◆日本代表に対する“手のひら返し”はなぜ起こるのか
日本時間12月5日の深夜から行われた、サッカーワールドカップ日本VSクロアチア戦にて、PK戦の末に敗北し、ベスト16という結果で大会を去ることとなった日本代表。大会前は、優勝経験のあるスペイン・ドイツという強豪国と同組となったことで、「グループリーグ突破は不可能」といったネガティブなコメントがSNS上で多く見られた。
しかし初戦となったドイツ戦に勝利したことで、手のひら返しの大絶賛でお祭り状態に。その後、格下のコスタリカ戦に敗北したことで「戦犯探し」というワードがトレンド入りするなど、批判が相次いだが、再び大金星となるスペイン戦に勝利。グループステージを首位で突破して再び大絶賛の嵐となった。日本代表の試合が行われる度に、SNS上ではわかりやすいほどの「手のひら返し」が続いたことも、今大会を象徴する1つの出来事といえる。
SNSにおける「手のひら返し現象」は、なぜここまで巻き起こってしまうのだろうか。その心理について、精神科医の春日武彦氏に話を伺った。
◆「タイムパフォーマンスの良さ」を実感したいのも要因
このような風潮となってしまう要因について春日氏は、現代の日本人には「タイムパフォーマンスの良さを実感したがっている傾向にある」と語った。
「近頃では、どうやら娯楽に対する人々の姿勢が変わってきたような気がします。たとえば映画を早送りで観る人が増えているようで。表現の細部を味わったり、奥行きを読み取って楽しむような『かったるい』ことはしない。より多くのコンテンツを次々に消費して『タイムパフォーマンスが良い』と実感したほうが安心感を覚えられます。つまり一貫性よりも、派手で分かりやすい断片を重視するわけです。
サッカーについても、ファンの立場としての一貫性を堅持するなんて『かったるい』こと。それよりは、よりドラマチックで盛り上がるほうに与したほうが『タイパが良い』。すなわち、手のひら返しをしながらサッカーという娯楽を消費していく。そのほうが美味しい断片を味わい尽くせる。そういうことなのではないかと思います。特にSNSだと、心理的により無責任かつ付和雷同のほうに傾きやすいので、それも関係しているのでしょう」
◆落胆に対する“手のひら返し”は自分勝手なもの
また春日氏によると、単なる意見が変わる手のひら返しだけでなく、敗北したときに巻き起こる手のひら返しは、少し違う理由も考えられるという。
「勝てると信じていた相手に敗北したからと誹謗中傷してしまうというのは、負けたという落胆を味わわせられたのみならず、『勝ったぜ!』と盛り上がる機会を提供してくれなかったことへの腹立たしい気持ちがあるからでしょう。
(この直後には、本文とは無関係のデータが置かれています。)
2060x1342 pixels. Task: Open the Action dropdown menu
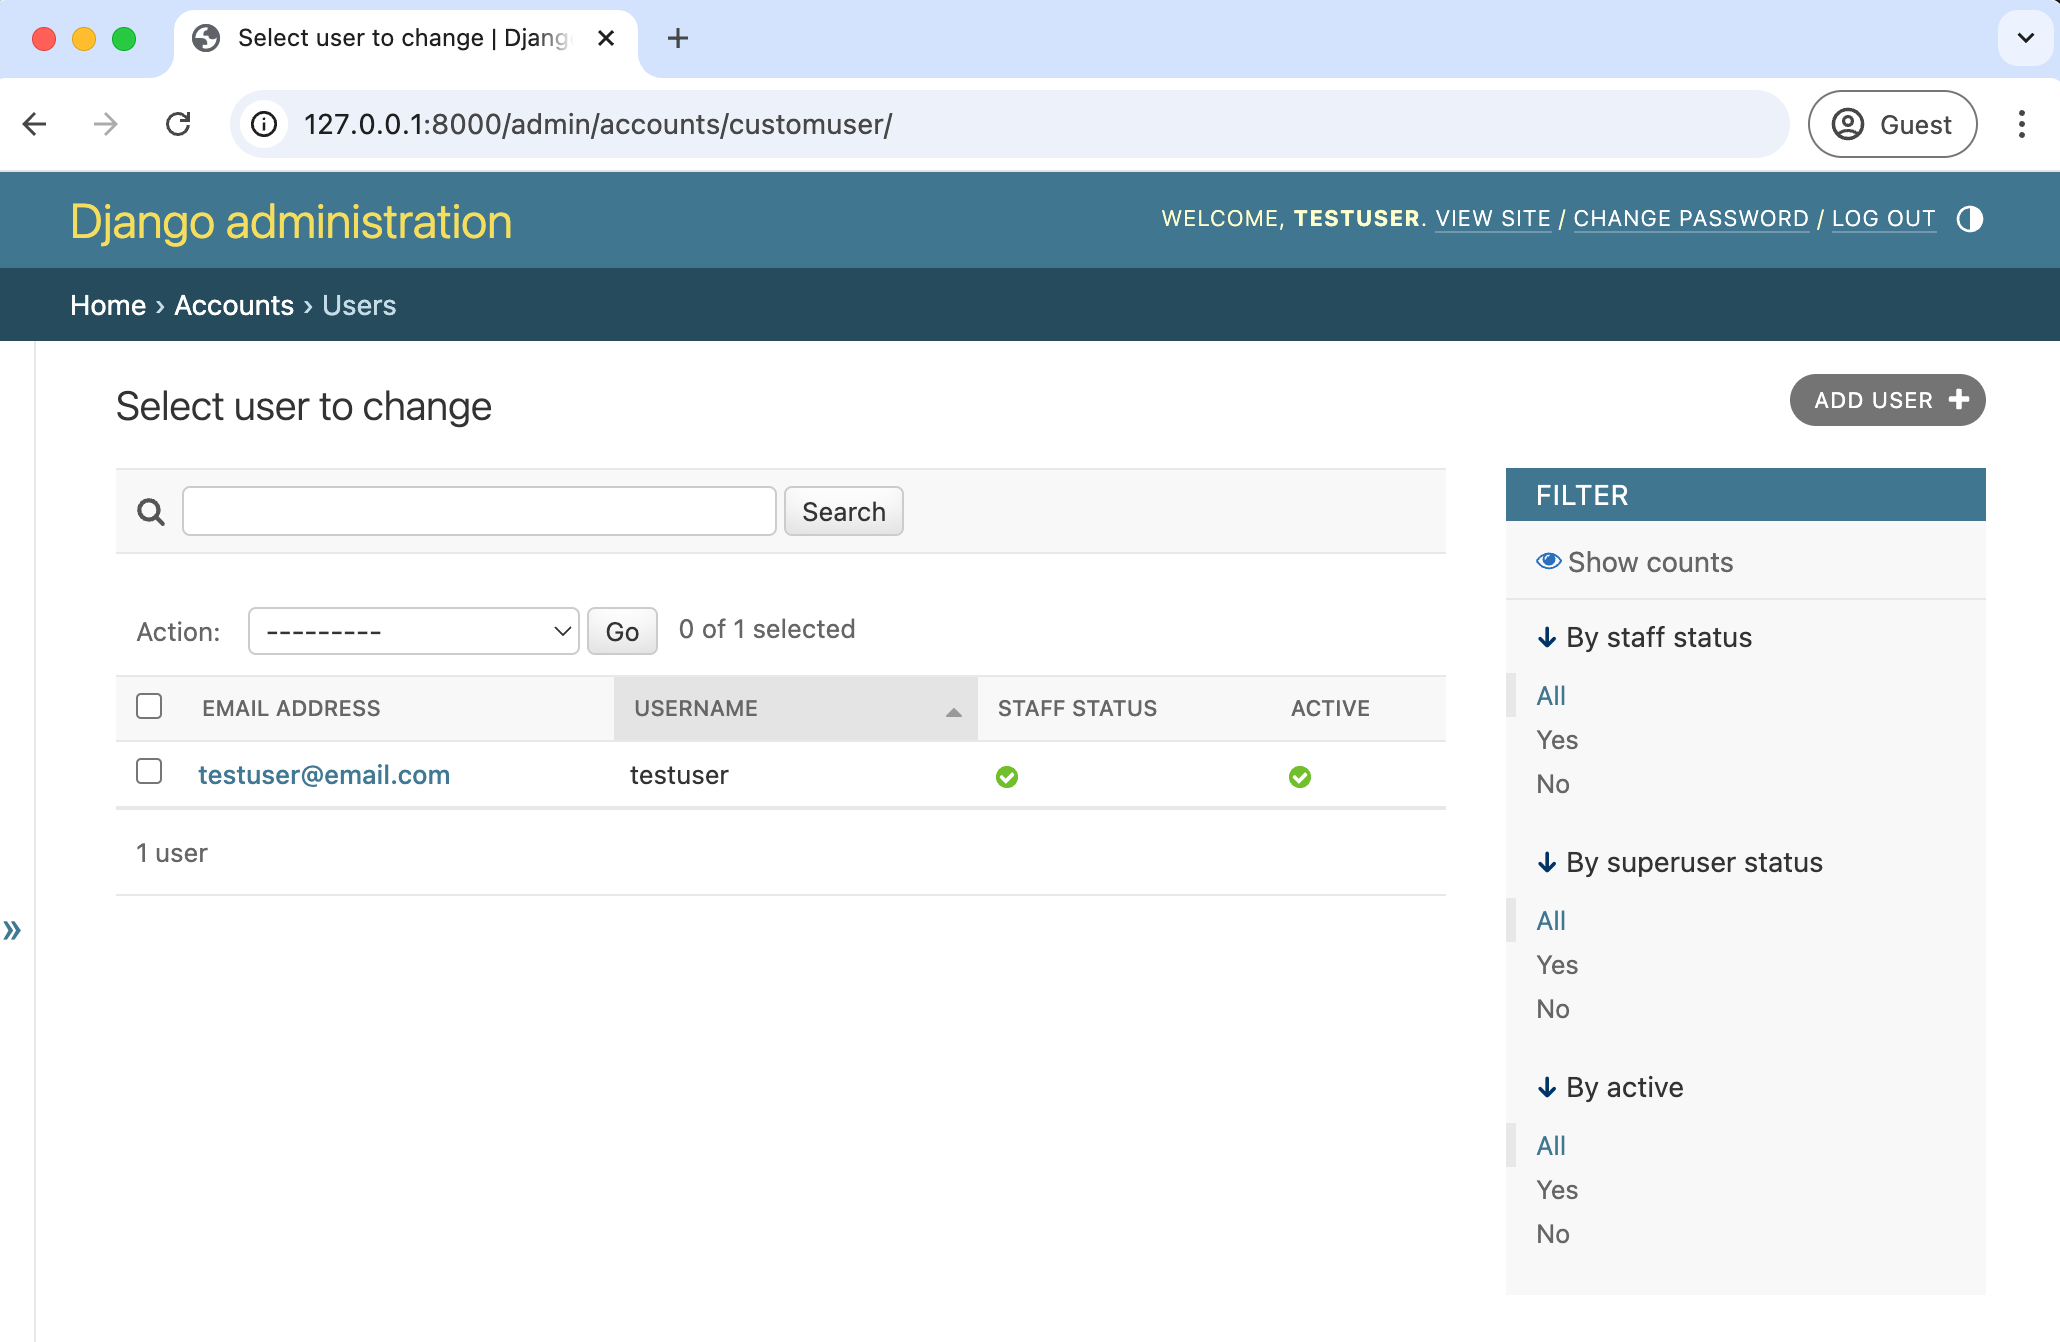click(413, 630)
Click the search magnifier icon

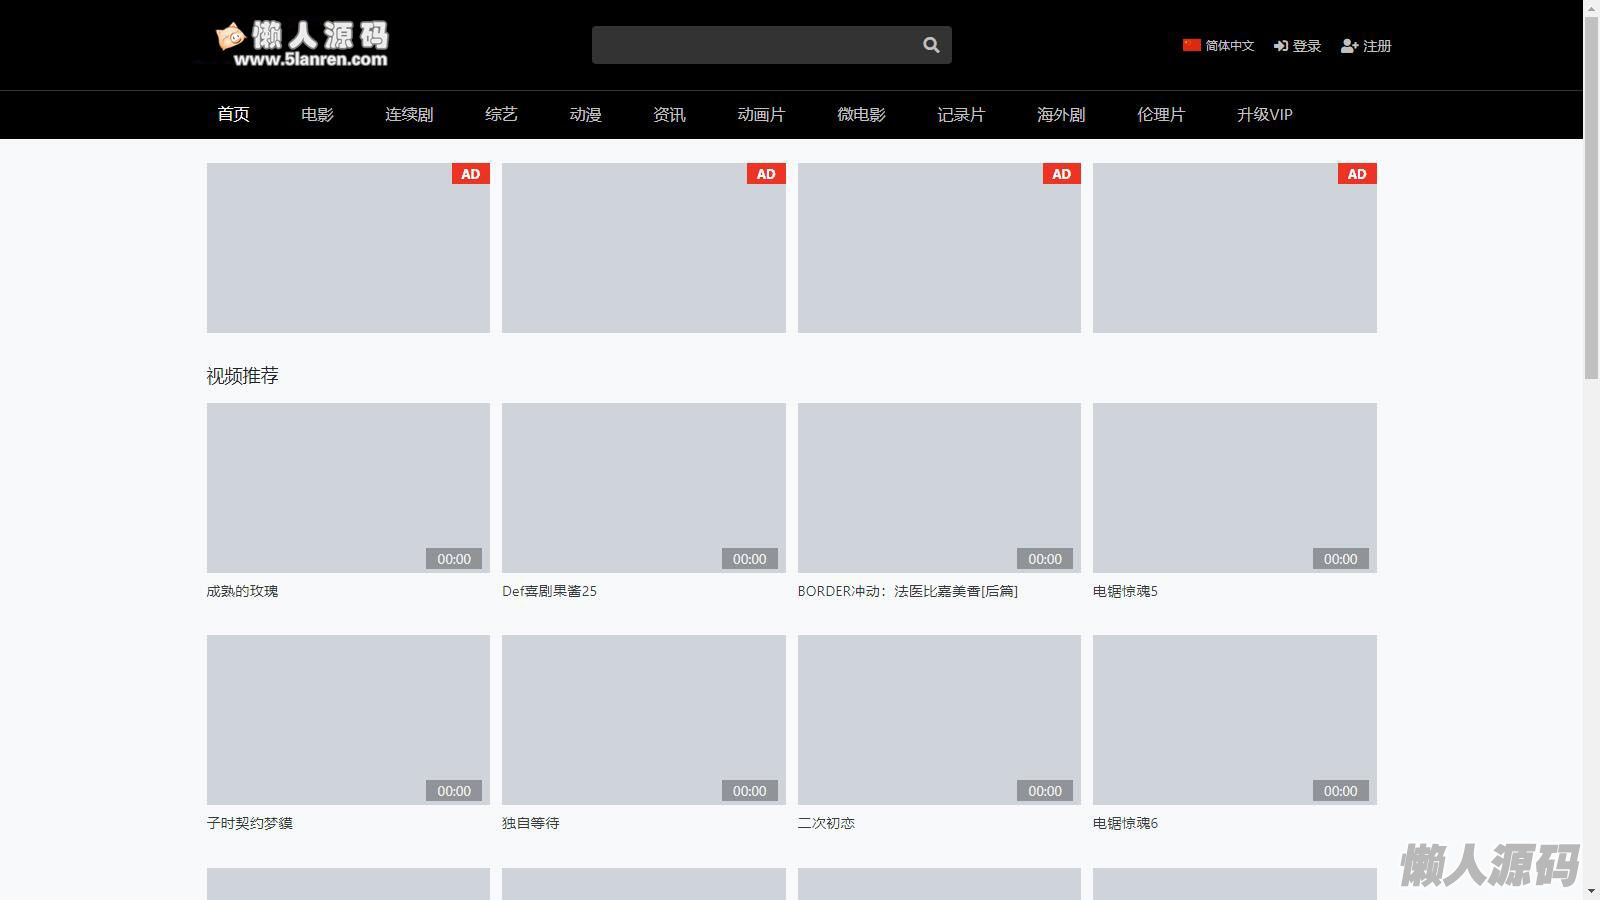tap(931, 45)
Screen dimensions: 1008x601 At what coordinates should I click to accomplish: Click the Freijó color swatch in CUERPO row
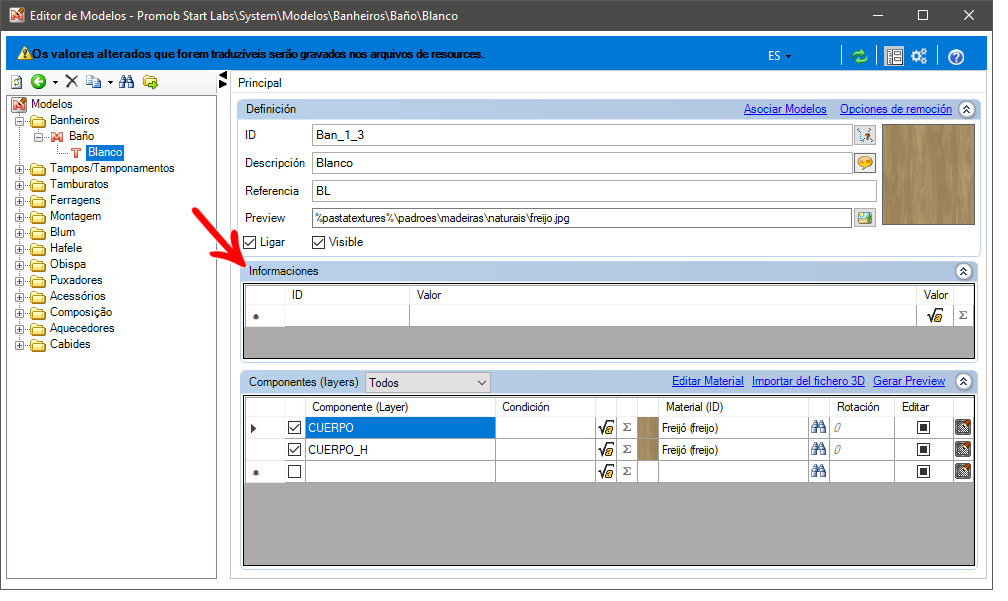pos(647,428)
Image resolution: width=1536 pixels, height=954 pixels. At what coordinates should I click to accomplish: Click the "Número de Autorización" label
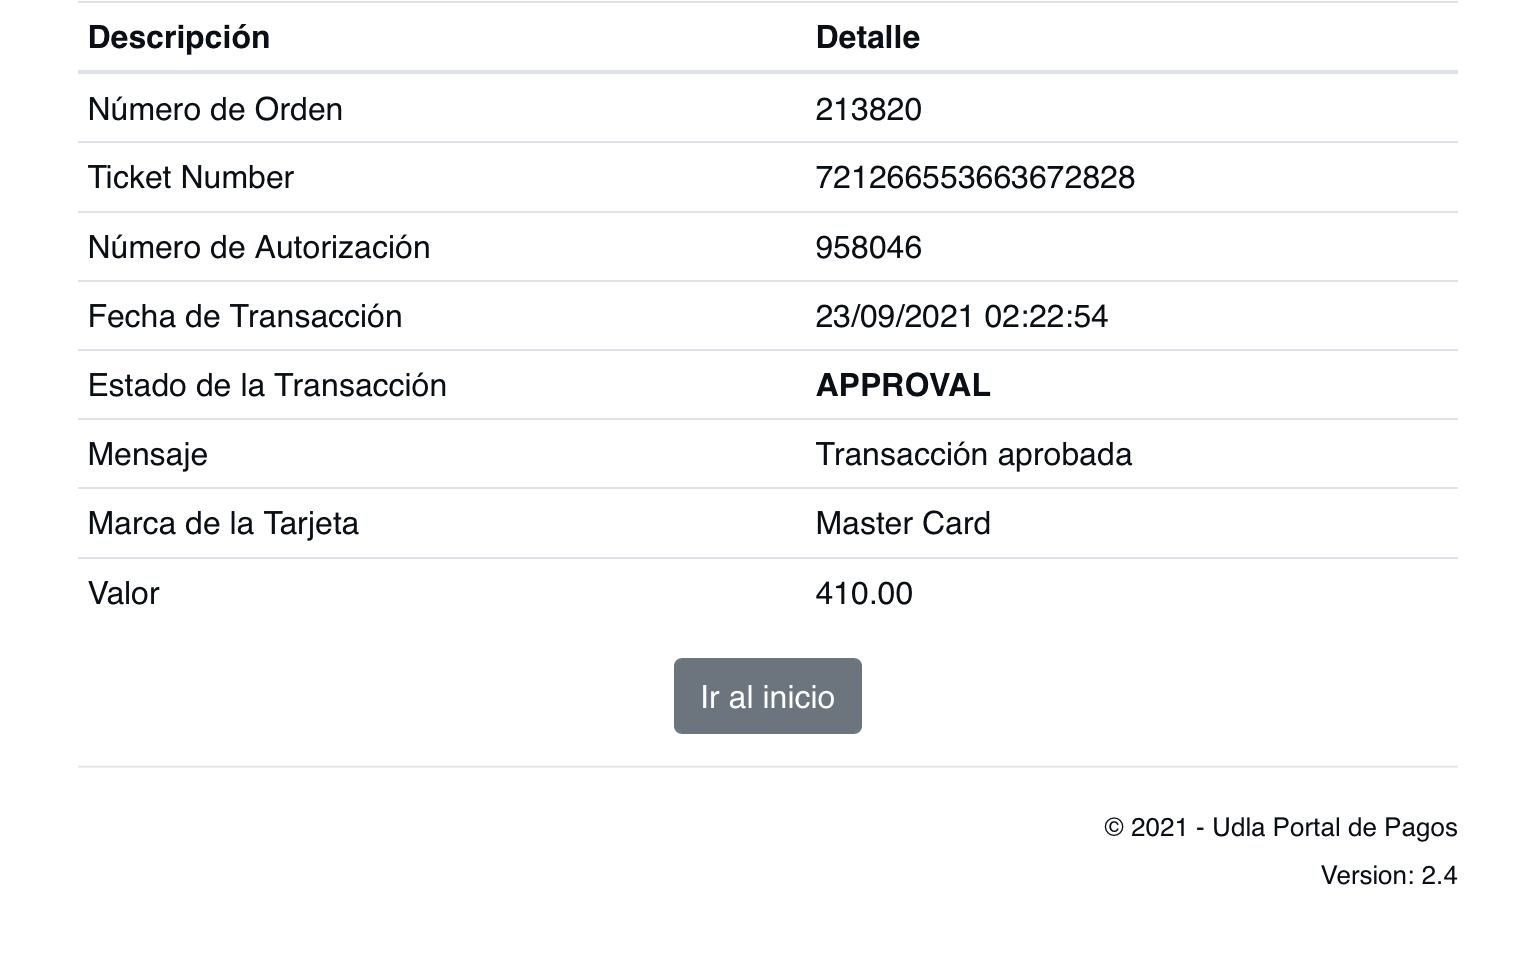(x=259, y=247)
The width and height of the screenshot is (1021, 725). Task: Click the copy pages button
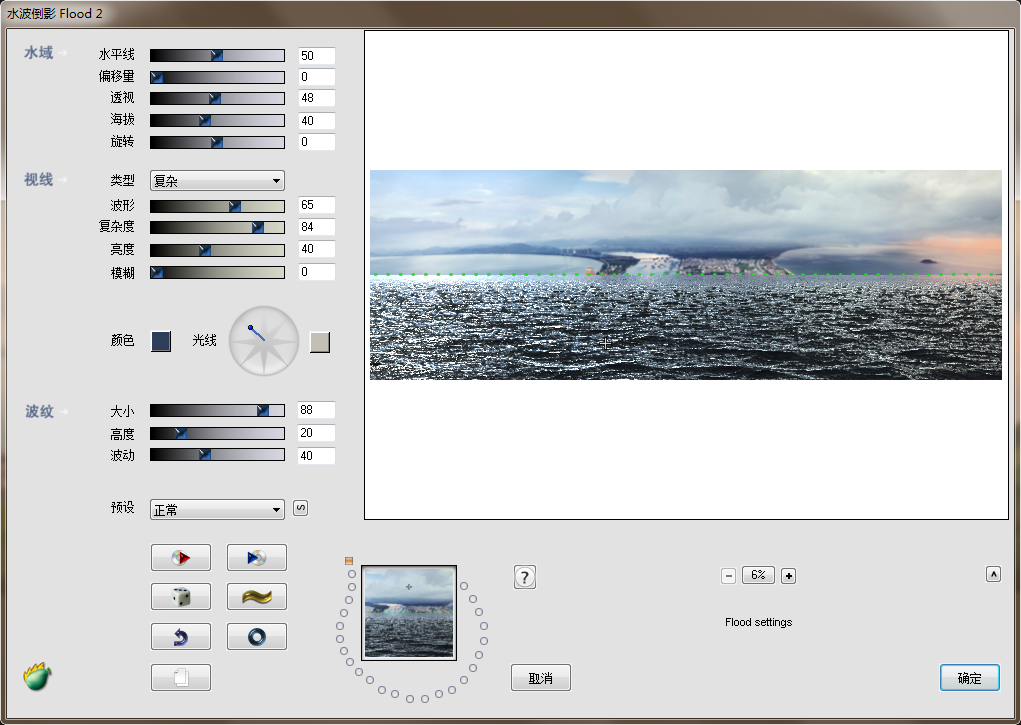(180, 677)
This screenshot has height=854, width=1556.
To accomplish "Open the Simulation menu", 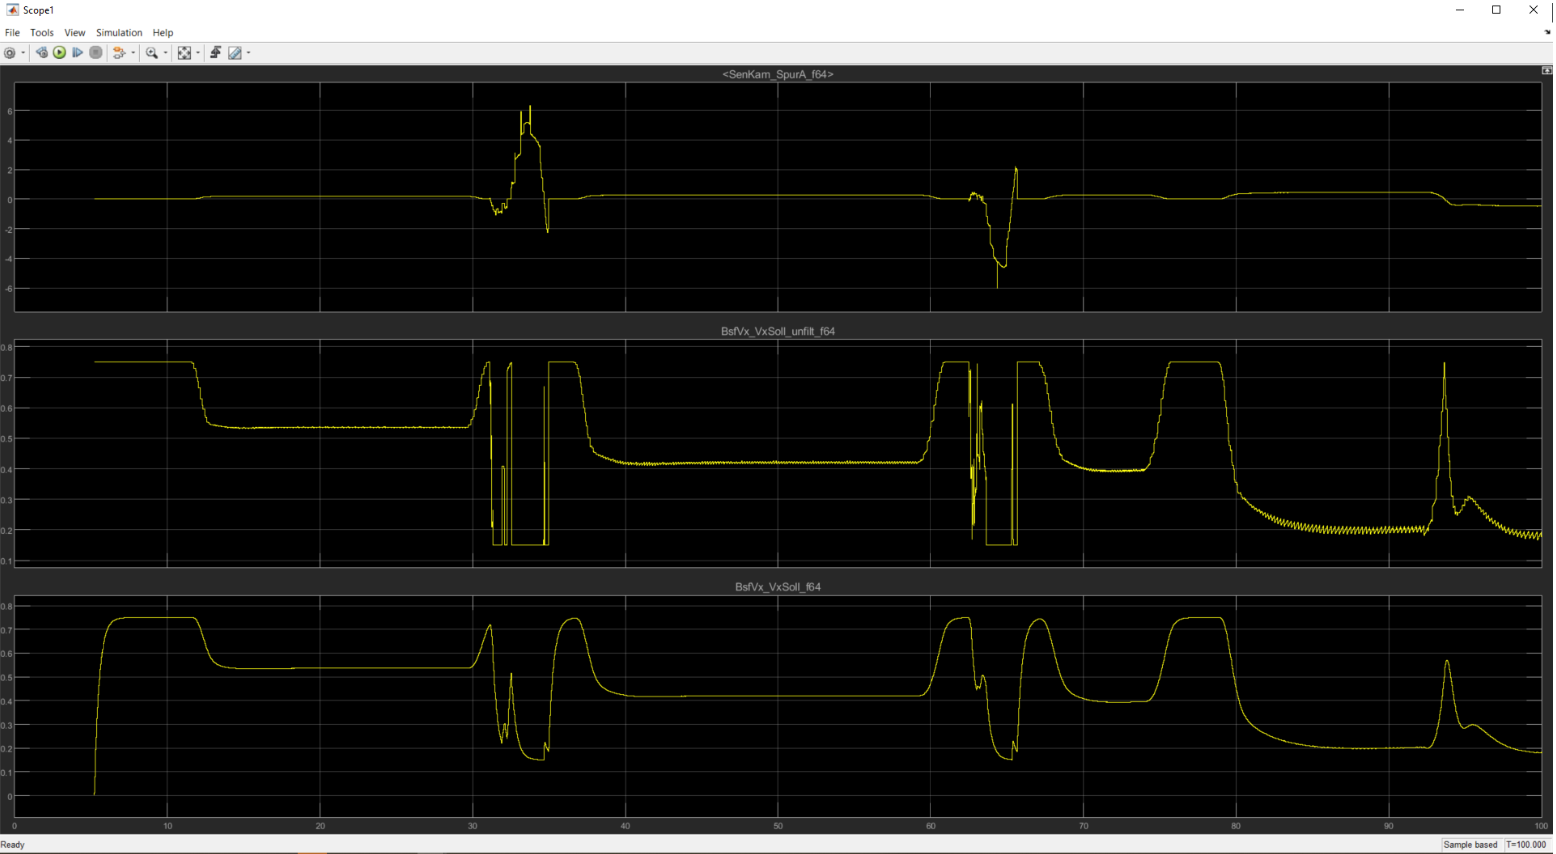I will (x=119, y=33).
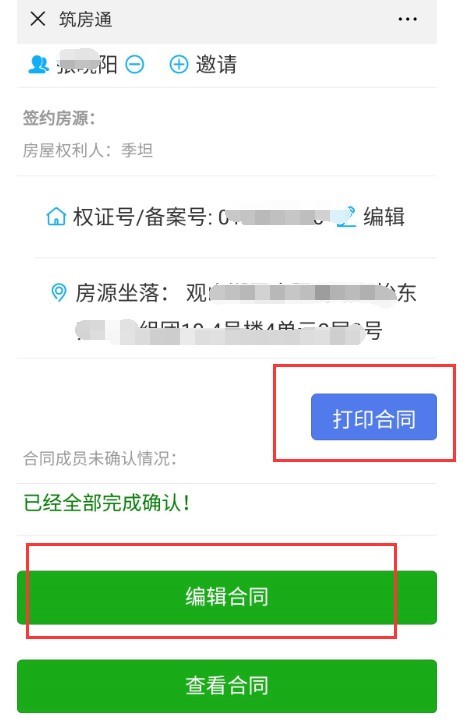Click the blue people/members icon
The width and height of the screenshot is (465, 723).
[39, 64]
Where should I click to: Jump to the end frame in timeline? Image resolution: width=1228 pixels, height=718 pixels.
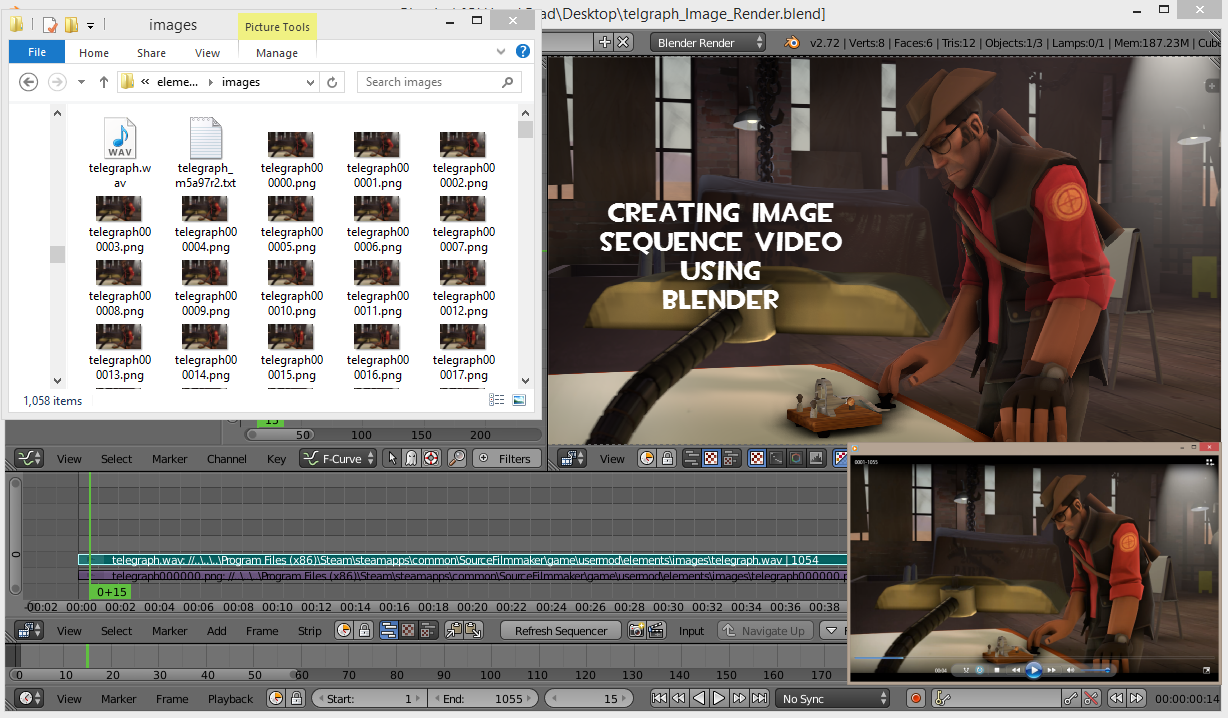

『つまんねー奴だなあ。お前のせいで渋谷で騒げなくなっちまったじゃないか』と……。本当に勝手なものですよね」
◆他の分野でも手のひら返しは起こっていく
では現代において、こういった風潮は他の分野でも起こり得るのだろうか。春日氏は村上春樹氏を例に挙げ、「手のひら返しの風潮は続いていく」と解説した。
「手のひら返しが巻き起こる風潮は、これからスポーツのみならず、さまざまな分野で蔓延っていくと思います。ノーベル文学賞を獲れない村上春樹を、彼に何の責任もないのにいつしか馬鹿にしはじめるような調子でね」
結果的にPK戦までもつれて敗北を喫したクロアチア戦終了後は、世間的に「感動をありがとう」といった風潮となっているが、「PKが下手くそ」といった、最後まで手のひら返しをやめなかった人も多くいた。
今回、世界的なイベントで改めて浮き彫りとなった、日本人のSNSにおける手のひら返し現象。期待していなかったところから急に盛り上がり始める手のひら返しはともかく、その逆の誹謗中傷が混ざってくる手のひら返しは、選手のメンタル面も考慮して、しっかりと対応していかなければならない。